In the survey, many mentally ill people said they were worried about their psychiatric condition worsening during the lockdown because services had been cancelled.
Some described being consumed by fears about family members contracting Covid-19, while others were anxious about children and teenagers missing school and exams. Others were struggling to exercise because they can no longer play team sports or visit the gym.
Researchers said the impact to mental health would be felt beyond the end of the pandemic and the lockdown, and called for real-time monitoring of mental health to be rolled out urgently.

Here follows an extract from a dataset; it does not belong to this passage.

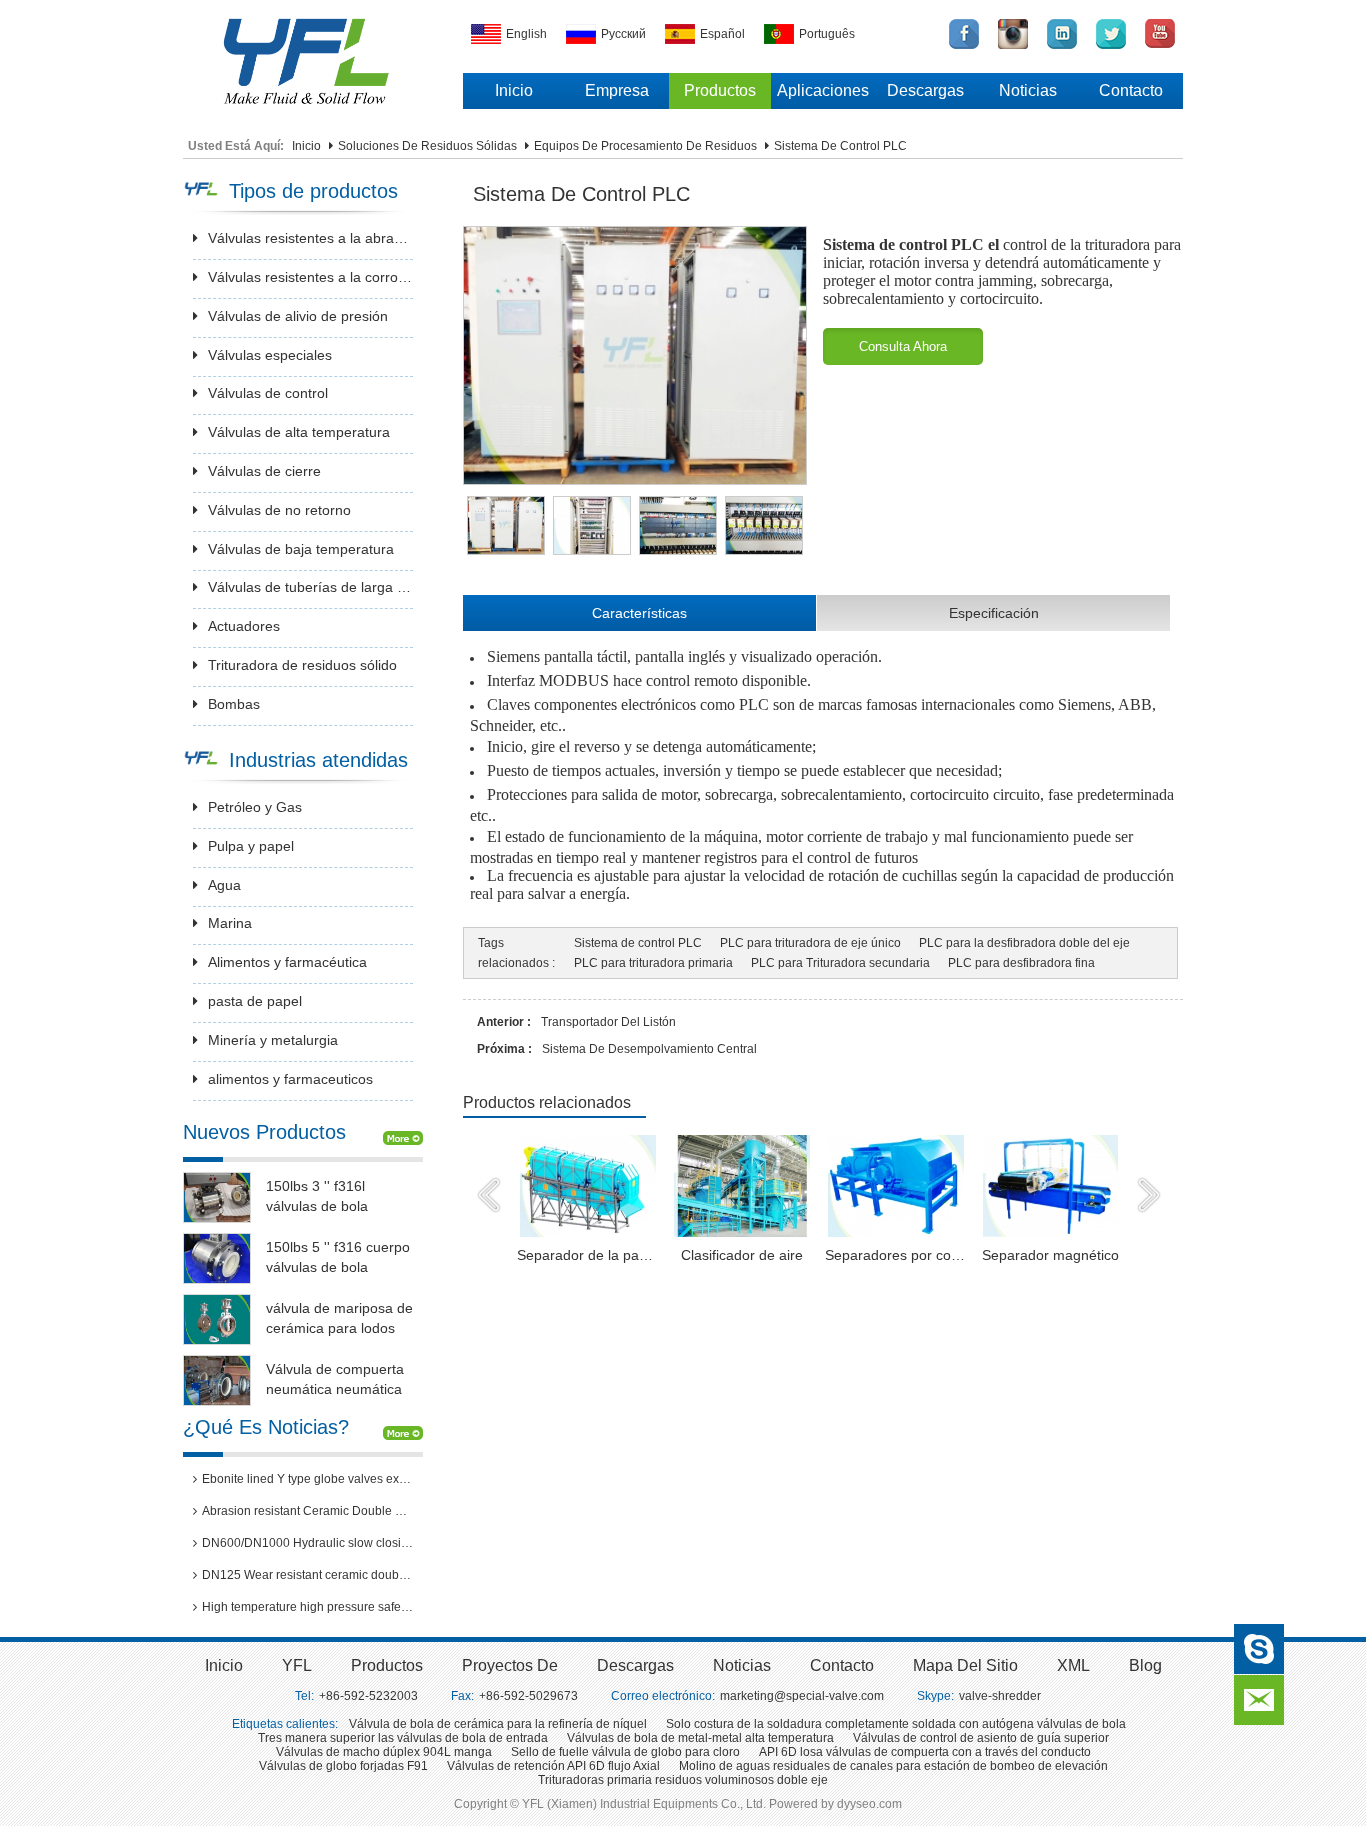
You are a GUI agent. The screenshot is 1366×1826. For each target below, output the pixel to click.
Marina (230, 923)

Professor Matthew Hotopf, vice-dean of research at the Institute of Psychiatry, Psychology and Neuroscience said: “I think a lot of the longer-term impacts will be related to the economic impact of this. Is this a sudden, very significant shock, which then recovers quickly or are we in for a much longer period of economic slump?”
Rory O’Connor, professor of health psychology at the University of Glasgow, added: “We don’t know when it will end, but I think we’re pretty confident to say that it will last beyond the last day of measures because the economic, structural changes in society… are what will continue to be dangerous.”
Overall, just seven respondents (0.3 per cent) suggested that they either had no concerns or were psychologically benefiting from aspects of the lockdown such as the lack of pressure to socialise.
The University of Bedfordshire has warned that the outbreak may stall or reverse the decade-long fall in the UK’s alcohol consumption, leading to an increase in drinking.
Dr Sarah Wadd, director of the Substance Misuse and Ageing Research Team, said: “Since reaching a peak in the mid-2000s, UK alcohol consumption has been falling steadily, especially among young people. Only time will tell if coronavirus will reverse the progress made, but alcohol consumption is very likely to rise during the Covid-19 outbreak.”